For a device with such high potential, it really did not deliver on the
promise.

Here's what I expected: 1) AirPlay alternative via Google Chrome/Chromecast.
2) Reasonable picture quality and fit. 3) Possibly an office alternative to
Apple TV for presentations.

While yes, this thing can project your browser tab on to the TV, there is
severe lag, washed-out colors, and most importantly I have not been able to
play HTML5 videos in full-screen mode. Could be user error...
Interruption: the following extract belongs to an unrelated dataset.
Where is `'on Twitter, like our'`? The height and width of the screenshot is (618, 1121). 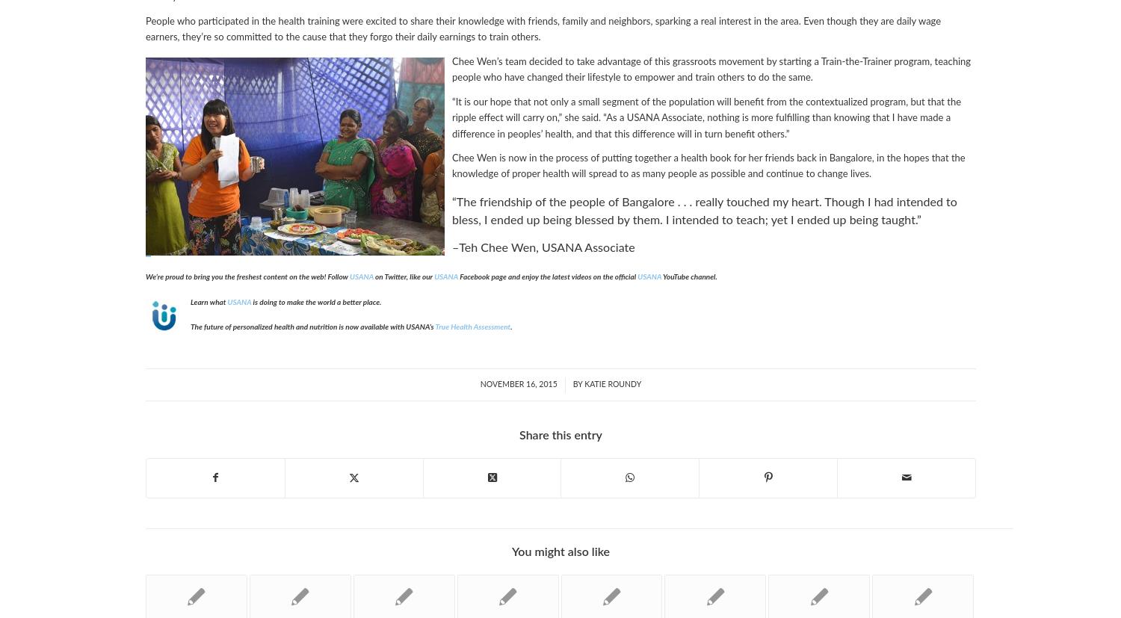
'on Twitter, like our' is located at coordinates (372, 276).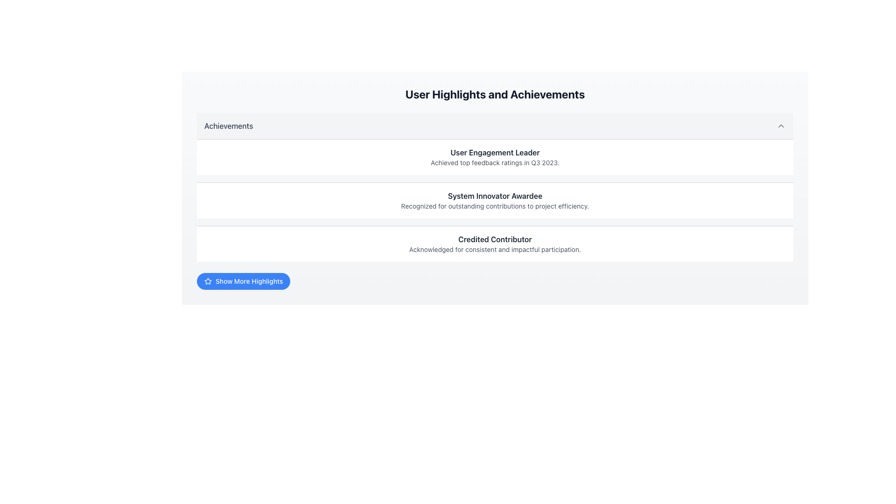 Image resolution: width=896 pixels, height=504 pixels. I want to click on the non-interactive Text Label that provides information about the achievement 'User Engagement Leader' in the 'User Highlights and Achievements' section, so click(494, 162).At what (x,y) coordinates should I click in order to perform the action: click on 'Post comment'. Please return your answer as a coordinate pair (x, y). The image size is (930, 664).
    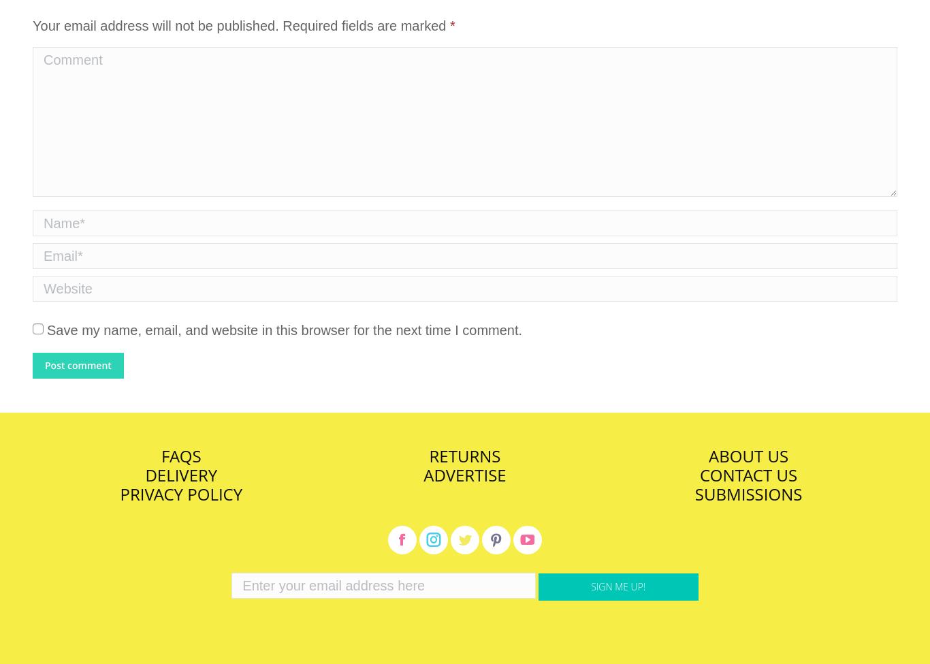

Amazon Prime Instant Videos do not play in full-screen mode either. But then
again, I didn't really expect SilverLight to work with Google's products all
that well.

Picture quality is terrible. I only tried it on a 720p TV, as tab mirroring
reportedly only supports 720p. Colors are washed out and lighting is off. Not
a big deal, but I also did not get 720p all the time, connection seemed to
fade in and out. This is on a completely not busy N router and nothing else
streaming.

What really got me though was spotty support in YouTube and Drive
Presentations going off-screen. YouTube has a nice library of international
films. I really like watching old Soviet movies from my childhood. They are
free to watch and I was stunned when Chromecast reported that the videos I was
trying to watch are not supported, even though there is a chromecast icon in
the player itself.

Lastly, Google Presentations ended up being cut off when projected in
fullscreen (yes here it's fully supported, but not on all videos... go
figure.). This last bit basically killed my hypothesis that we could get these
for ever conference room and project from both Macs and PCs. I was really
hoping this would work...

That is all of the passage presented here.